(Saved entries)
· · ·
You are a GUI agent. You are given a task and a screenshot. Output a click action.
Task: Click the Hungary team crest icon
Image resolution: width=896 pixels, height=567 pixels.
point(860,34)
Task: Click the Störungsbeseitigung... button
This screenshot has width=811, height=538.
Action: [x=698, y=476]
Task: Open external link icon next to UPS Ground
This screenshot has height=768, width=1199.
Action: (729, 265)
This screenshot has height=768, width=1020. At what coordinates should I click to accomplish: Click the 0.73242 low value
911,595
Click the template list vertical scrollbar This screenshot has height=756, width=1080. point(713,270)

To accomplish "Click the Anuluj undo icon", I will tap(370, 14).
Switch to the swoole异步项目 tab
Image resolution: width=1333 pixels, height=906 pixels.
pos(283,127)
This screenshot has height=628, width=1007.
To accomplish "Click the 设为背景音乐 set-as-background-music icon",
· · ·
Each line that holds the string "icon" is to be copied from the entries above.

ANSWER TO THIS EXERCISE:
Task: Click the Hungary team crest icon
Task: Open external link icon next to UPS Ground
To accomplish "Click the Anuluj undo icon", I will tap(370, 14).
To accomplish "Click the 设为背景音乐 set-as-background-music icon",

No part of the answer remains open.